Task to complete:
Could you reproduce all of the entries below without a single change?

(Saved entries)
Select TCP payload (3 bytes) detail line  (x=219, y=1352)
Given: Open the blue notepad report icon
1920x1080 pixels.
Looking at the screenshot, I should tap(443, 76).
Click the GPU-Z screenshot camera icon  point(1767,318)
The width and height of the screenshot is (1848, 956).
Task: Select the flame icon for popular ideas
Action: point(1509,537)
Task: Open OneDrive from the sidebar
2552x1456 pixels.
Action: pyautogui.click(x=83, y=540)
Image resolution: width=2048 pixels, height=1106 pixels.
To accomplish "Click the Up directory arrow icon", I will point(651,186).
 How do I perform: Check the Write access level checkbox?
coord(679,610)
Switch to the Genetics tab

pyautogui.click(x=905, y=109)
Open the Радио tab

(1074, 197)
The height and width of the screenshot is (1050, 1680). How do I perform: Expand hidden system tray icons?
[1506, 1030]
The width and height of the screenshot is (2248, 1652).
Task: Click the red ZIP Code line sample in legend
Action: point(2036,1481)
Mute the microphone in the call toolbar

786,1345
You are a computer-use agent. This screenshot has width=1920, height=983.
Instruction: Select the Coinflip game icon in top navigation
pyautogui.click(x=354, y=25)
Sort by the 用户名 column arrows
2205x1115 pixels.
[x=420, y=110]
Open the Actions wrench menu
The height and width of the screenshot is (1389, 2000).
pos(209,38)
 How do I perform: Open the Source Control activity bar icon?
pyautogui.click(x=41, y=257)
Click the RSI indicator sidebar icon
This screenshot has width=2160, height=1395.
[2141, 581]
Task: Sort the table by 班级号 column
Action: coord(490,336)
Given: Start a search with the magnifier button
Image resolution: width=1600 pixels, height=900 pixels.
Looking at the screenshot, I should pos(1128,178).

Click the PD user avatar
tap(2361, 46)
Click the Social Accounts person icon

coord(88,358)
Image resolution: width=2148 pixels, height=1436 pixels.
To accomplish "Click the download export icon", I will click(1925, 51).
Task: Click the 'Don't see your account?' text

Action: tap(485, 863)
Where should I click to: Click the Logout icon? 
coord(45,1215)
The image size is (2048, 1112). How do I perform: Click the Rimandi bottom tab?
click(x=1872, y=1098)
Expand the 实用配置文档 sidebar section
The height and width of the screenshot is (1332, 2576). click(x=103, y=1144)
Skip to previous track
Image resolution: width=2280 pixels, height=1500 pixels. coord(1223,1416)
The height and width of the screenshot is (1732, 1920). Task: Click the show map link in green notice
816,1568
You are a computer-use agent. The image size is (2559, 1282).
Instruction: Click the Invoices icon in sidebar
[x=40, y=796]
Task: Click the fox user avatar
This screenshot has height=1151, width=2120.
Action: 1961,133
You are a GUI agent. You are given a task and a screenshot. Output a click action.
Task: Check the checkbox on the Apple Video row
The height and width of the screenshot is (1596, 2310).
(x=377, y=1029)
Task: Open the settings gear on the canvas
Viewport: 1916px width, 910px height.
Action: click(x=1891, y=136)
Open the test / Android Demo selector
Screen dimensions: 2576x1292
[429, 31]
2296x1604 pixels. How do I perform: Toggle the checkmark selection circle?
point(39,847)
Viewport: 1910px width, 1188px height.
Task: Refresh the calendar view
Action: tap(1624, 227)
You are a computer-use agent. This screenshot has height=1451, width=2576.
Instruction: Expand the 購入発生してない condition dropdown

Expected answer:
Select TCP payload (3 bytes) detail line  (x=219, y=1352)
Given: Open the blue notepad report icon
1920x1080 pixels.
Looking at the screenshot, I should tap(443, 76).
Click the GPU-Z screenshot camera icon  point(1767,318)
The width and height of the screenshot is (1848, 956).
Task: Select the flame icon for popular ideas
Action: point(1509,537)
Task: Open OneDrive from the sidebar
2552x1456 pixels.
Action: pyautogui.click(x=83, y=540)
Image resolution: width=2048 pixels, height=1106 pixels.
To accomplish "Click the Up directory arrow icon", I will point(651,186).
 How do I perform: Check the Write access level checkbox?
coord(679,610)
Switch to the Genetics tab

pyautogui.click(x=905, y=109)
Open the Радио tab

(1074, 197)
The height and width of the screenshot is (1050, 1680). How do I perform: Expand hidden system tray icons?
[1506, 1030]
The width and height of the screenshot is (2248, 1652).
Task: Click the red ZIP Code line sample in legend
Action: point(2036,1481)
Mute the microphone in the call toolbar

786,1345
You are a computer-use agent. This screenshot has width=1920, height=983.
Instruction: Select the Coinflip game icon in top navigation
pyautogui.click(x=354, y=25)
Sort by the 用户名 column arrows
2205x1115 pixels.
[x=420, y=110]
Open the Actions wrench menu
The height and width of the screenshot is (1389, 2000).
pos(209,38)
 How do I perform: Open the Source Control activity bar icon?
pyautogui.click(x=41, y=257)
Click the RSI indicator sidebar icon
This screenshot has width=2160, height=1395.
[2141, 581]
Task: Sort the table by 班级号 column
Action: coord(490,336)
Given: Start a search with the magnifier button
Image resolution: width=1600 pixels, height=900 pixels.
Looking at the screenshot, I should pos(1128,178).

Click the PD user avatar
tap(2361, 46)
Click the Social Accounts person icon

coord(88,358)
Image resolution: width=2148 pixels, height=1436 pixels.
To accomplish "Click the download export icon", I will click(1925, 51).
Task: Click the 'Don't see your account?' text

Action: tap(485, 863)
Where should I click to: Click the Logout icon? 
coord(45,1215)
The image size is (2048, 1112). How do I perform: Click the Rimandi bottom tab?
click(x=1872, y=1098)
Expand the 实用配置文档 sidebar section
The height and width of the screenshot is (1332, 2576). click(x=103, y=1144)
Skip to previous track
Image resolution: width=2280 pixels, height=1500 pixels. coord(1223,1416)
The height and width of the screenshot is (1732, 1920). Task: Click the show map link in green notice
816,1568
You are a computer-use agent. The image size is (2559, 1282).
Instruction: Click the Invoices icon in sidebar
[x=40, y=796]
Task: Click the fox user avatar
This screenshot has height=1151, width=2120.
Action: 1961,133
You are a GUI agent. You are given a task and a screenshot. Output a click action.
Task: Check the checkbox on the Apple Video row
The height and width of the screenshot is (1596, 2310).
(x=377, y=1029)
Task: Open the settings gear on the canvas
Viewport: 1916px width, 910px height.
Action: click(x=1891, y=136)
Open the test / Android Demo selector
Screen dimensions: 2576x1292
[429, 31]
2296x1604 pixels. How do I perform: Toggle the checkmark selection circle?
point(39,847)
Viewport: 1910px width, 1188px height.
Task: Refresh the calendar view
Action: tap(1624, 227)
You are a computer-use agent. This screenshot has height=1451, width=2576.
Instruction: Expand the 購入発生してない condition dropdown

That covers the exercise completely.